**DATA UNDER STUDY**

+ + + + +

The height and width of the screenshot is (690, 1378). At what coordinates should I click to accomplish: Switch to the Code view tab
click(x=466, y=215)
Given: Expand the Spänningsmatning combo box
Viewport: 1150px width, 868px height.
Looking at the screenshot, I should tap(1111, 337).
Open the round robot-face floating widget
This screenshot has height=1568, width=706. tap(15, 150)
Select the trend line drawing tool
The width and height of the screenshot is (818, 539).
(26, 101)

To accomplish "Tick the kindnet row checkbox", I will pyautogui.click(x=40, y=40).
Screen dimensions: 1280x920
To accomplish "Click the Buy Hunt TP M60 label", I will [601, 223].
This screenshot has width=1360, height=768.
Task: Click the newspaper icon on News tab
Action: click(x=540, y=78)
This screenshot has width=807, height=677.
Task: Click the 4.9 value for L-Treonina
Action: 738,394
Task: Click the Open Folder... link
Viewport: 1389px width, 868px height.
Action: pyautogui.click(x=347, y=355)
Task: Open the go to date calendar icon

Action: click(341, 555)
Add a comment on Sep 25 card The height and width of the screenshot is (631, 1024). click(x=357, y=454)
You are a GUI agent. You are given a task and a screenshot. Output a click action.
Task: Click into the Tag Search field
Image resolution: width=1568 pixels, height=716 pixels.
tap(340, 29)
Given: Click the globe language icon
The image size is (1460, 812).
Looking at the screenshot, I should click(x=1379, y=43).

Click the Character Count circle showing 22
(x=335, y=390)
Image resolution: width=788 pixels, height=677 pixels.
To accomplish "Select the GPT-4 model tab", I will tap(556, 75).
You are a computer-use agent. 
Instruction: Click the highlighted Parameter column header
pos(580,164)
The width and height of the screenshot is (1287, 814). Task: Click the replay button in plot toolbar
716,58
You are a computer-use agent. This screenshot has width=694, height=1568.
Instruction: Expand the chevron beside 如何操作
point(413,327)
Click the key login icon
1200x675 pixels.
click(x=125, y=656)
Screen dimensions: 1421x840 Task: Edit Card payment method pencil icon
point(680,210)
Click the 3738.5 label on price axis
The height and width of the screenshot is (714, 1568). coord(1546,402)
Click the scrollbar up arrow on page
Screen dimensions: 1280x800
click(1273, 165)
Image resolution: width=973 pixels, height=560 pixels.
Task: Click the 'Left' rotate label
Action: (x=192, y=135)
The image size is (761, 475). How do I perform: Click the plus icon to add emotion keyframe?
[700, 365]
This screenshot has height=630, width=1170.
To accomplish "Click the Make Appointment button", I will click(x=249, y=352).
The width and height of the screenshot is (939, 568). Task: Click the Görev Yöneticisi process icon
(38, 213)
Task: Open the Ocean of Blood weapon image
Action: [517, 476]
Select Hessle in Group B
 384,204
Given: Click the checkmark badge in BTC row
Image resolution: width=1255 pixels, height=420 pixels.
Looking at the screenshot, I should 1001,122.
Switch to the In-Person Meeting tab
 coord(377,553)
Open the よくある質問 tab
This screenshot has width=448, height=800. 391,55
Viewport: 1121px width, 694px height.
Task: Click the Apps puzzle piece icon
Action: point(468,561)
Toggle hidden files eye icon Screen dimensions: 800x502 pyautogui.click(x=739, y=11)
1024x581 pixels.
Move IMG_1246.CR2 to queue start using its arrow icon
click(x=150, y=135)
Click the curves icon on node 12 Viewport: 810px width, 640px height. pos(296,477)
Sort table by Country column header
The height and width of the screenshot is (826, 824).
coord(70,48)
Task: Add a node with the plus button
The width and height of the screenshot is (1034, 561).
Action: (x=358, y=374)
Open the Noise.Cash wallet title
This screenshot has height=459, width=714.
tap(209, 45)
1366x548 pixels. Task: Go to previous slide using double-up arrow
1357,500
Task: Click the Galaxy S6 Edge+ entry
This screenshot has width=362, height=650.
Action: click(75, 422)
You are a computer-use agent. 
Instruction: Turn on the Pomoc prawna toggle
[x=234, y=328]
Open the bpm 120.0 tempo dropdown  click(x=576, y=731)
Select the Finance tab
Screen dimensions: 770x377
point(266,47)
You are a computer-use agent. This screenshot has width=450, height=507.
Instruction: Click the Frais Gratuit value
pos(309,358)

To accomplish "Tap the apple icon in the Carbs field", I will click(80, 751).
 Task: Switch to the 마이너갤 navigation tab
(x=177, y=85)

+ + + + +

**EXERCISE REQUIREMENTS**
Working through the records, copy each line in which the word "agent" appears.

**ANSWER SECTION**
You are a GUI agent. You are given a task and a screenshot. Output a click action.
You are a computer-use agent. 
You are a computer-use agent. This screenshot has width=694, height=1568.
You are a computer-use agent. 
You are a computer-use agent. This screenshot has width=450, height=507.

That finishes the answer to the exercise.